Comey knew exactly what would happen if he leaked the memo. “Didn’t do it myself for a variety of reasons,” he said, “but I asked him to because I thought that might prompt the appointment of a special counsel. So I asked a close friend of mine to do it.” When news of the memo — which recalled Trump’s request to back off investigating then-National Security Adviser Michael Flynn’s Russia ties — emerged in the New York Times in mid-May, it quickly became the loudest drumbeat toward a special investigation. A day later, Rod Rosenstein, the acting attorney general for the investigation into Trump’s Russia ties, appointed former FBI Director Robert Mueller to the special counsel position. Comey’s plan worked to a tee.

Comey said that he did try, at times, to educate the new president about the role of the FBI. “I also tried to explain to him why the FBI should be apart,” he said, speaking of the January 27 meeting, where, by Comey’s account, Trump asked for loyalty. “It got very awkward.” Comey’s statement said he told Trump that “blurring those boundaries” between the White House and the FBI “ultimately makes [White House] problems worse by undermining public trust in the institutions and their work.” Nevertheless, Comey wrote, Trump persisted in complaining to him about the FBI’s investigation of Flynn. Trump repeatedly called it “a cloud” over the White House.

Comey vigorously defended the intelligence community’s assessment that Russia attempted to interfere in the 2016 election. “It was an active measures campaign driven by the top of that government,” he said. “That happened. It is not a close call. That is about as unfake as you can possibly get.” He said he had seen no evidence that the Russians had succeeded in changing the actual vote. (Earlier this week, The Intercept released a top-secret NSA document describing Russian attempts to penetrate a private company that supplies voting software and the accounts of more than 100 local election officials.) Nor did Comey say whether the ongoing investigation of links between the Trump campaign and the Russian government had produced evidence of collusion.

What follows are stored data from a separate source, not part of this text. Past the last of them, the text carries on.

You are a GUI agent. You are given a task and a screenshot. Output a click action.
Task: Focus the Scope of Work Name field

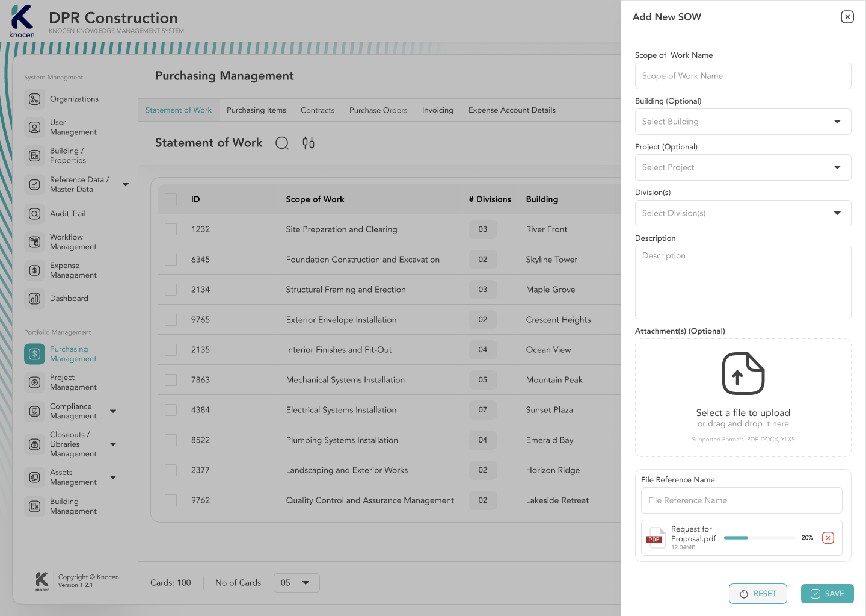pyautogui.click(x=743, y=76)
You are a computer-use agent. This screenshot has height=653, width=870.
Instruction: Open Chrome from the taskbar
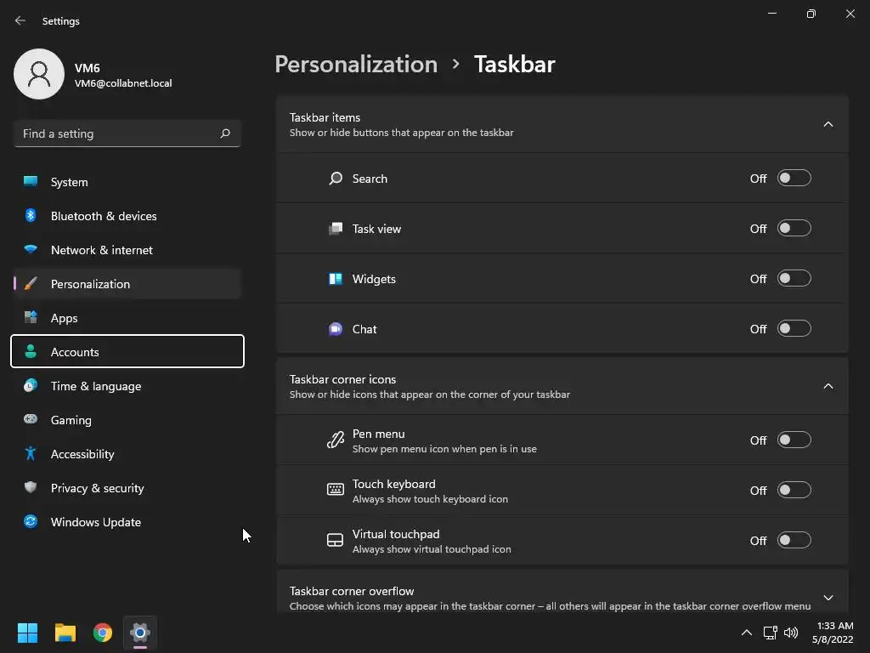[x=103, y=633]
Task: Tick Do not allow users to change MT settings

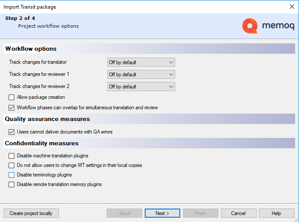Action: point(12,165)
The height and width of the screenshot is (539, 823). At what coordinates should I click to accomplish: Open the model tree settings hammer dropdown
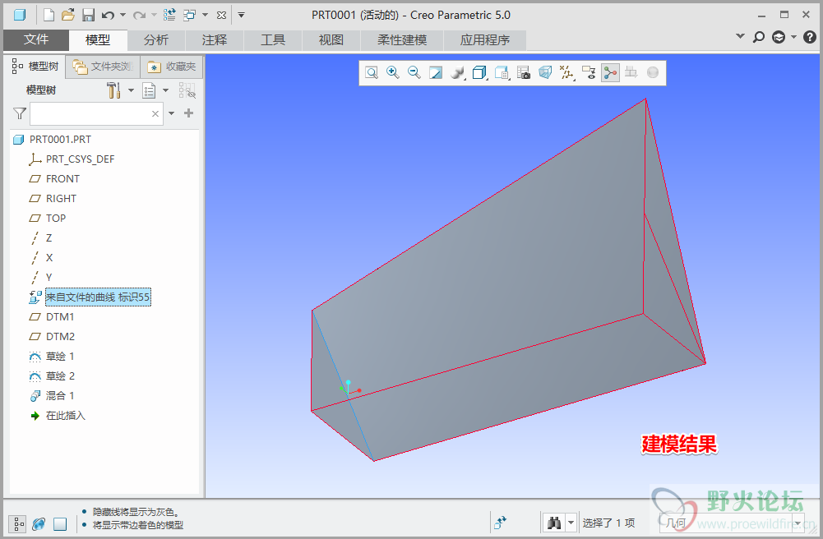tap(131, 90)
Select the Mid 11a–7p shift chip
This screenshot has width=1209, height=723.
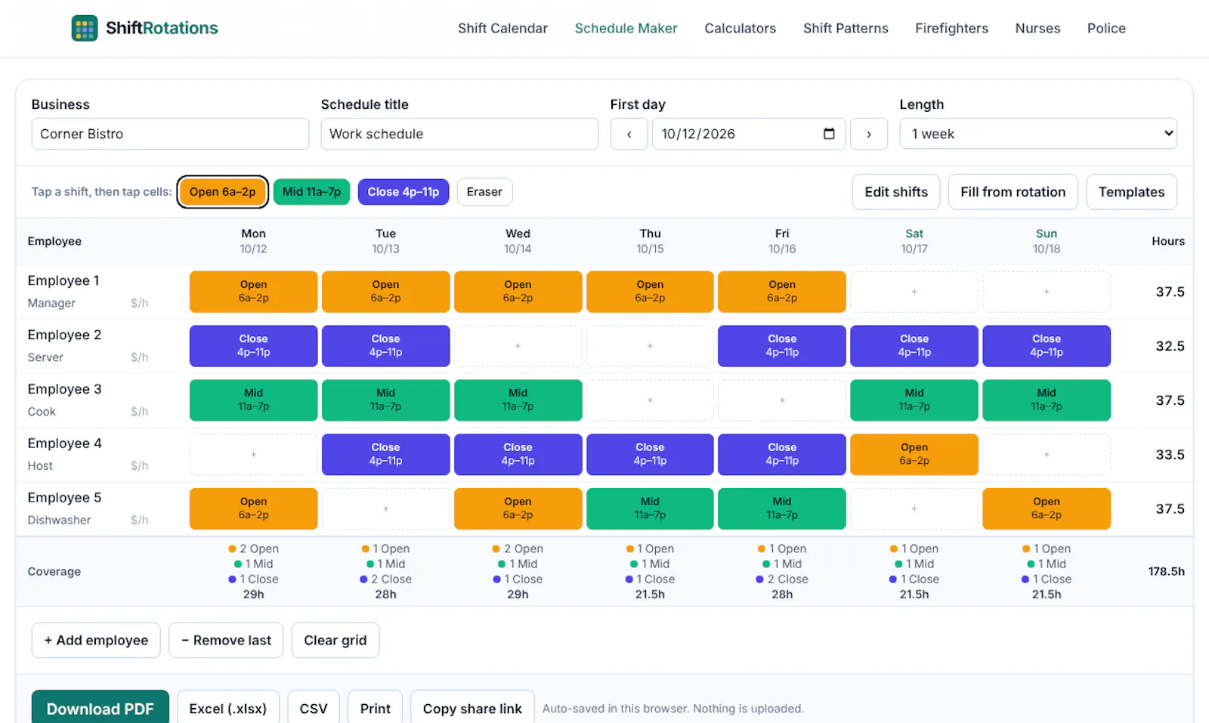coord(311,192)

Throughout the hearing, Comey was repeatedly asked about the role Attorney General Jeff Sessions played in the Russia-Trump saga. Comey and other senior officials at the FBI had decided to withhold Trump’s alleged pressure regarding the Flynn investigation from Sessions, their boss by virtue of his position atop the Department of Justice. In both his prepared remarks and his testimony, Comey maintained that Trump requested Sessions to leave the room during the February 14 meeting at the Oval Office in which the president asked the former FBI director to let go of the investigation into Flynn. “My impression was something big is about to happen,” Comey said of the moment Sessions was reportedly asked to step out. “My sense was the attorney general knew he shouldn’t be leaving.”

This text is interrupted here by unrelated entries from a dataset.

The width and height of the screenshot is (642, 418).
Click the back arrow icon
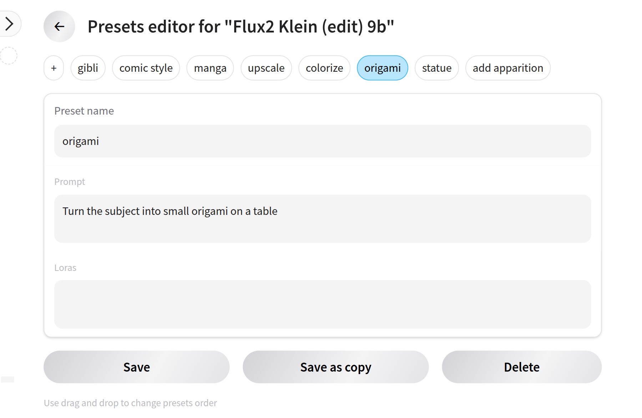click(59, 26)
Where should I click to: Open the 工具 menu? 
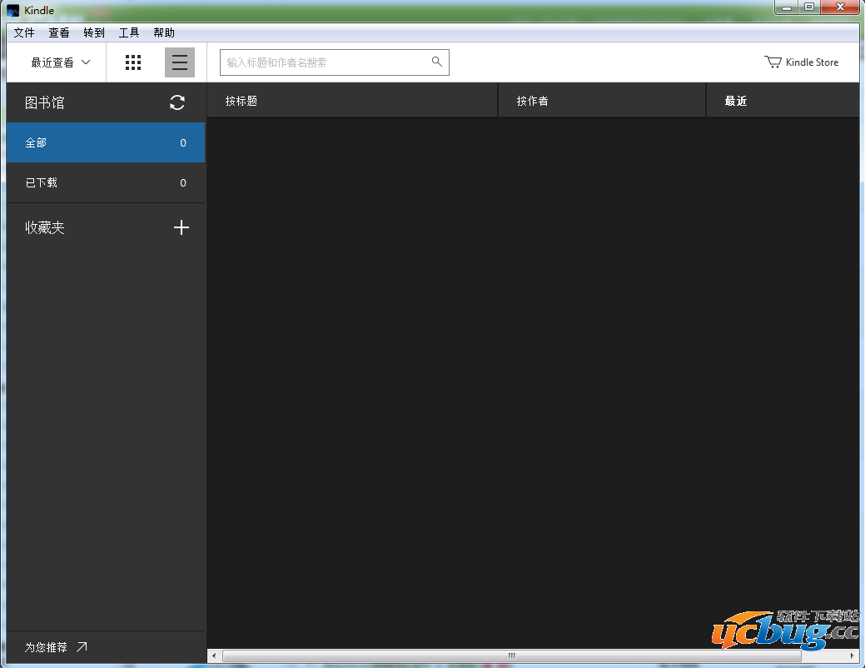[129, 32]
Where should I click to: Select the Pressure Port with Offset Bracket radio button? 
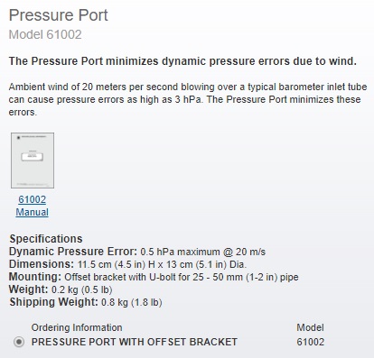pyautogui.click(x=19, y=342)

Comey claims to have shared the details of his conversations with the president with a circle of senior officials at the FBI. He said the group included “the deputy director, my chief of staff, the general counsel, the deputy director’s chief counsel, and I think in a number of circumstances, the No. 3 in the FBI, and a few of the conversations included the head of the national security branch.”

“I think they were as shocked and troubled by it as I was,” Comey said of Trump’s comments on Flynn. The question, Comey testified, then became, “Should we share this with any senior officials at the Justice Department?” He added that the FBI’s first priority was to ensure that the president’s comments were not shared with the FBI agents working the investigation into Flynn. Beyond that, Comey said, the plan was to keep the details of Trump’s comments close, to “hold it, keep it in a box.” He explained, “It was our word against the president’s.” Comey testified that he “specifically did not” tell Sessions about Trump’s comments on Flynn. “He was very close to and inevitably going to recuse himself for a variety of reasons” from the FBI’s Russia investigation, Comey said, which he described as “touching” but “separate” from the government’s investigation into Flynn.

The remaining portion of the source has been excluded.